De la même manière, à la suite des incidents de juillet dernier, il faut se demander si les gouvernements ont pu retarder dans le passé, certaines réparations ou aménagements qui pouvaient avoir un impact sur la sécurité, parce que les fonds nécessaires ne le permettaient pas? Nous le pensons.
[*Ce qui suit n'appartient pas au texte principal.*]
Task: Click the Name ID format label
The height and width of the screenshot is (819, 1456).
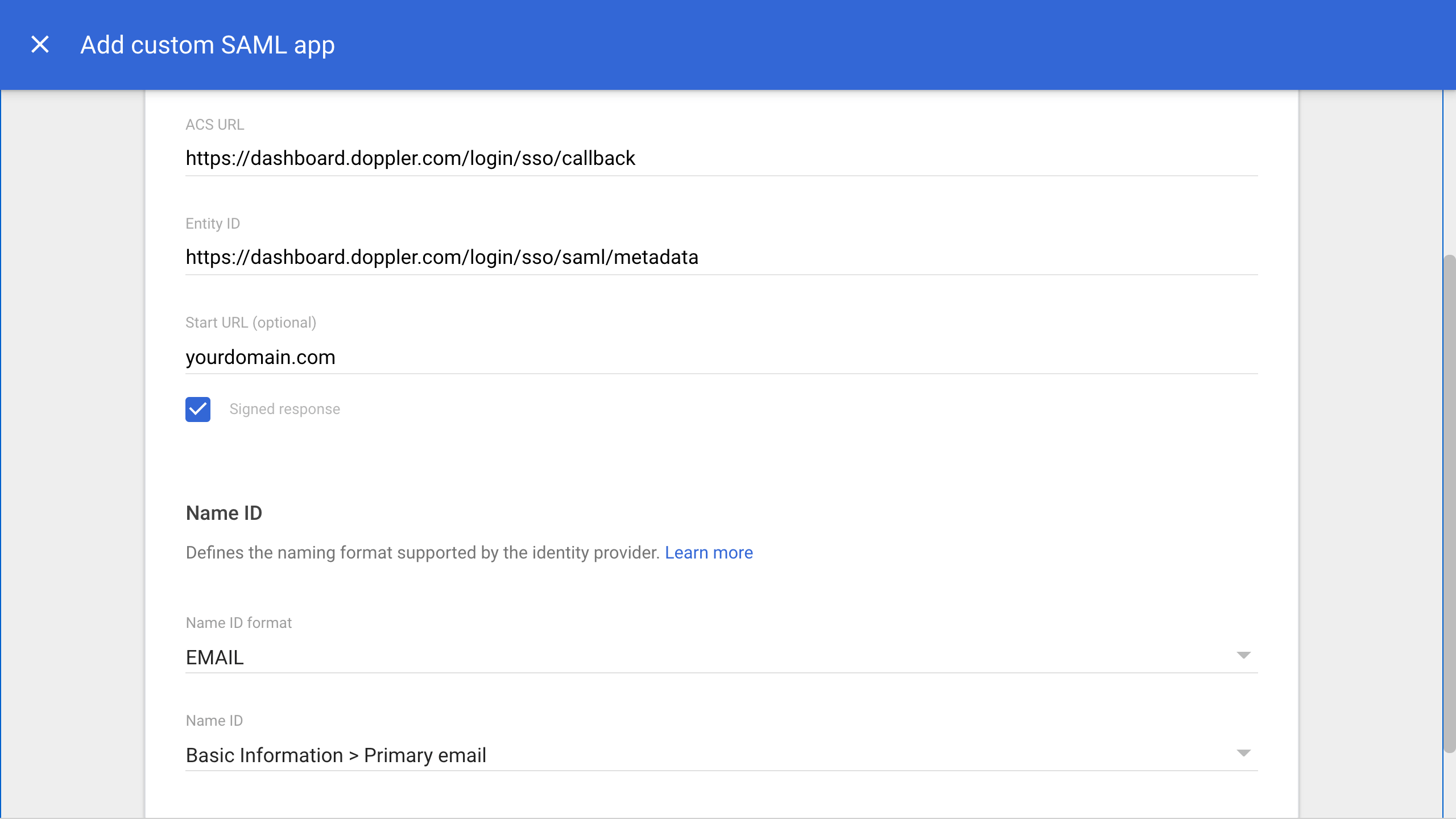Action: click(238, 623)
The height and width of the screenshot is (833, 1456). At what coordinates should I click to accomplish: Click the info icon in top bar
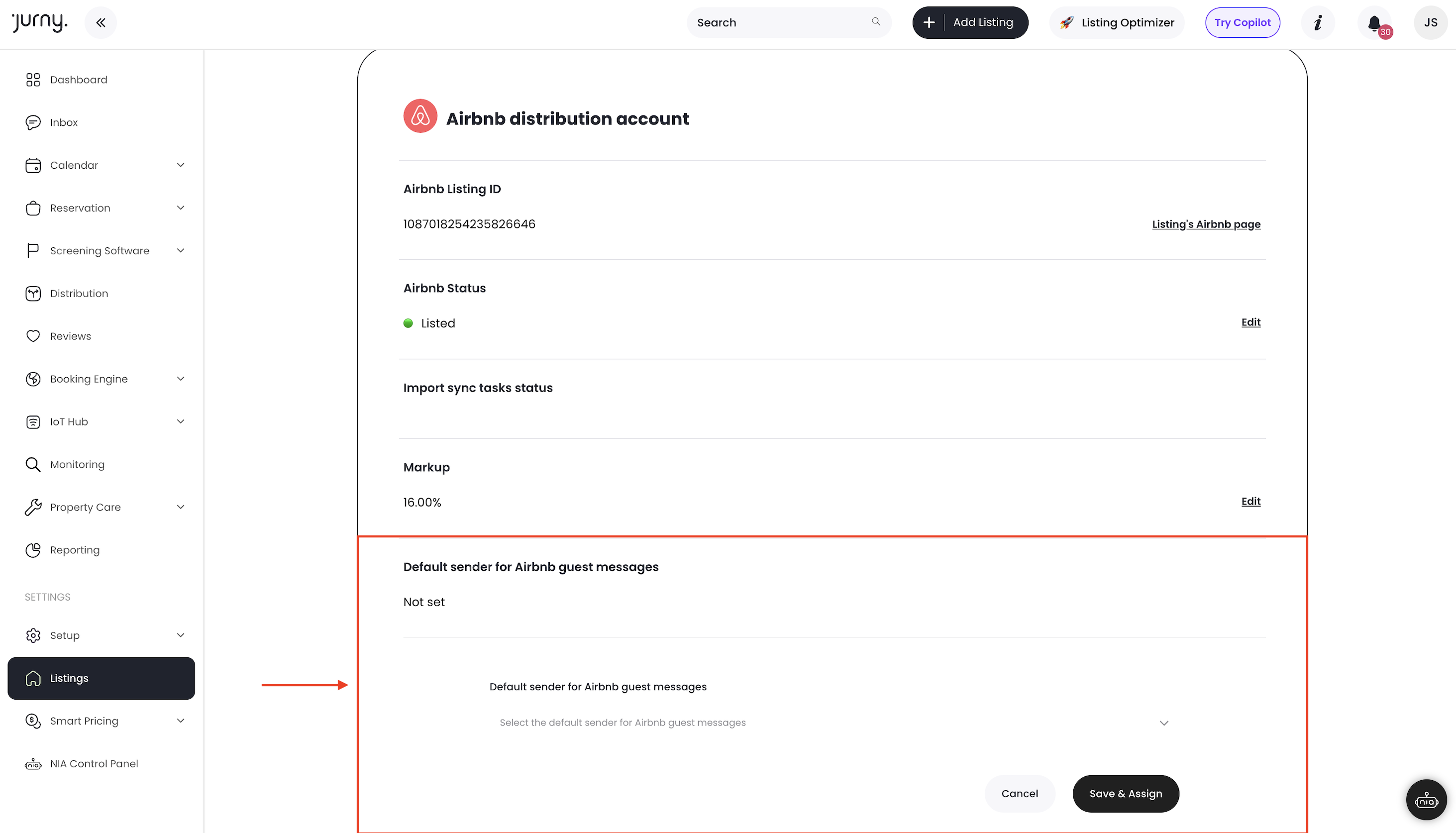click(1318, 23)
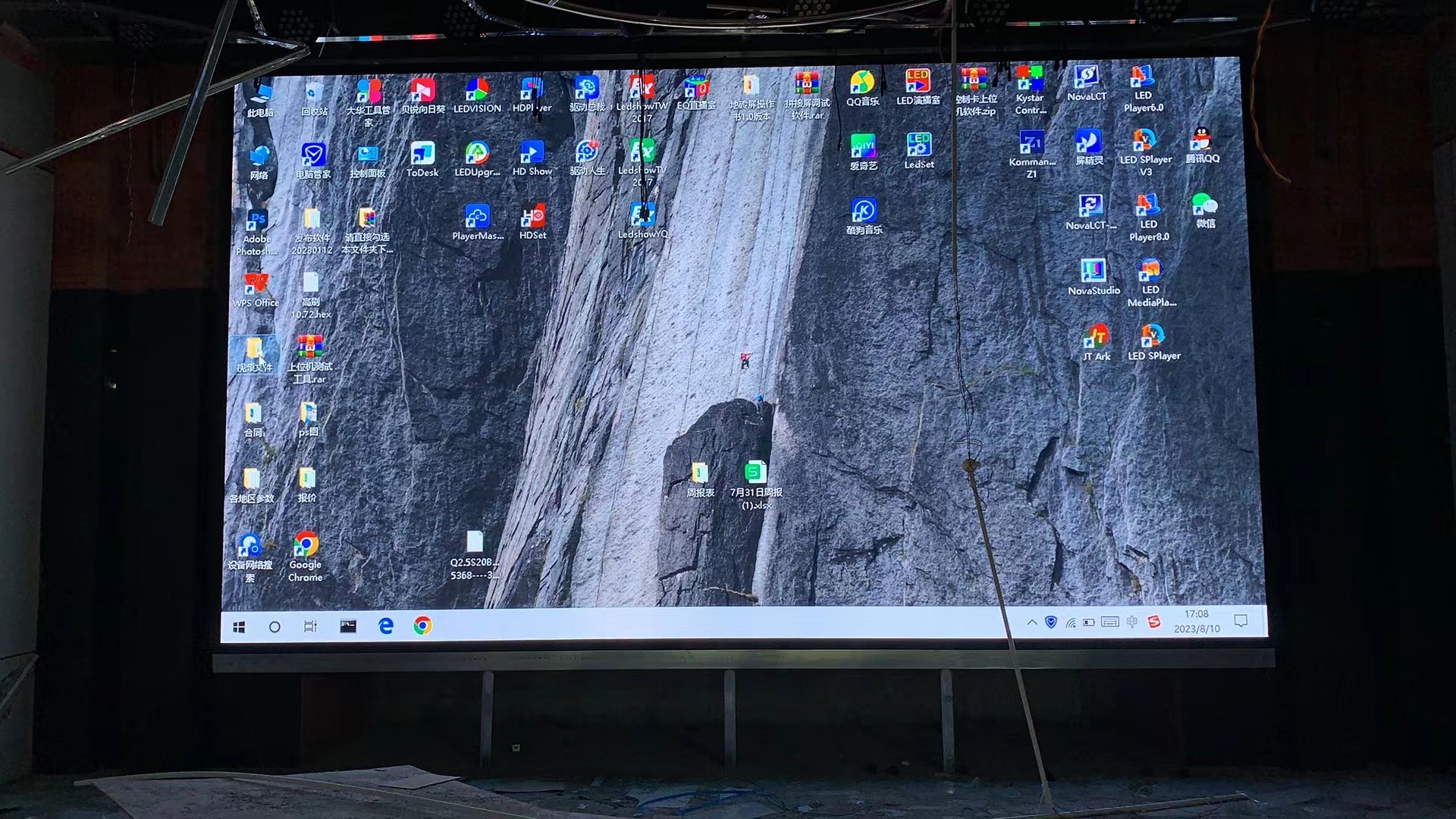Open the Windows Start menu
1456x819 pixels.
(239, 627)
Nous croyons donc que la Commission scientifique aura à répondre à ces questions sur la gestion globale des ressources naturelles en général et sur la gestion de l'eau en particulier. Car le déluge, s'il n'a duré que quelques jours, il s'est préparé, parce que depuis trop longtemps nos gouvernements et certaines compagnies ne prennent pas leur responsabilité en région. Cela n'est pas nouveau pour les "régionaux." Ce qui est nouveau, c'est le fait que ce désastre peut nous permettre de comprendre que le développement, pour qu'il soit durable, doit assurer un renouvellement des ressources et la sécurité de la population.
Il est évident que lors de ce déluge, s'il y a eu une part de Dieu, il y a eu aussi une part de l'homme.



3.0 - RECOMMANDATIONS


Considérant l'importance que la Commission devrait accorder aux questions posées précédemment, lesquelles portent sur la gestion des ressources naturelles sur le territoire concerné et leur impact sur la sécurité de la population;

Considérant l'importance que la Commission devrait accorder au partage des rôles entre les divers intervenants en matière de gestion de l'eau en général, et de la gestion des barrages et digues en particulier (gouvernements, ministères et autres organismes publics, propriétaires privés, entreprises, etc.), nous croyons que la Commission pourrait émettre les recommandations suivantes au gouvernement:

1- Le gouvernement devrait créer une commission d'enquête pour que toute la lumière soit faite sur les causes lointaines et immédiates du sinistre de juillet dernier;
2- Les gouvernements doivent repenser leur mode de gestion de l'eau afin d'assurer le renouvellement de la ressource et la sécurité du public;
3- À cette fin, les gouvernements doivent repenser leur mode de gestion des redevances afin d'éclairer les populations qui désirent assurer la pérennité des ressources à partir d'une gestion globale de celles-ci (cela touche en particulier toute la gestion de la ressource publique que constitue l'eau des barrages et digues);
4- Les gouvernements doivent mettre en oeuvre une politique globale d'évaluation et d'inspection de la sécurité des barrages et digues (construits principalement entre 1900-1960) qu'ils soient de propriété privée ou publique;
5- Dans leur approche, les gouvernements devraient favoriser une cogestion impliquant ses divers ministères, les compagnies, les municipalités qui ont de tels équipements sur leur territoire ainsi que des représentants régionaux intéressés par ces questions;
6- Enfin, les gouvernements et les entreprises devraient appuyer les recherches sur l'histoire du climat et sur l'aménagement, l'évaluation et l'entretien des barrages et digues. Merci de votre attention.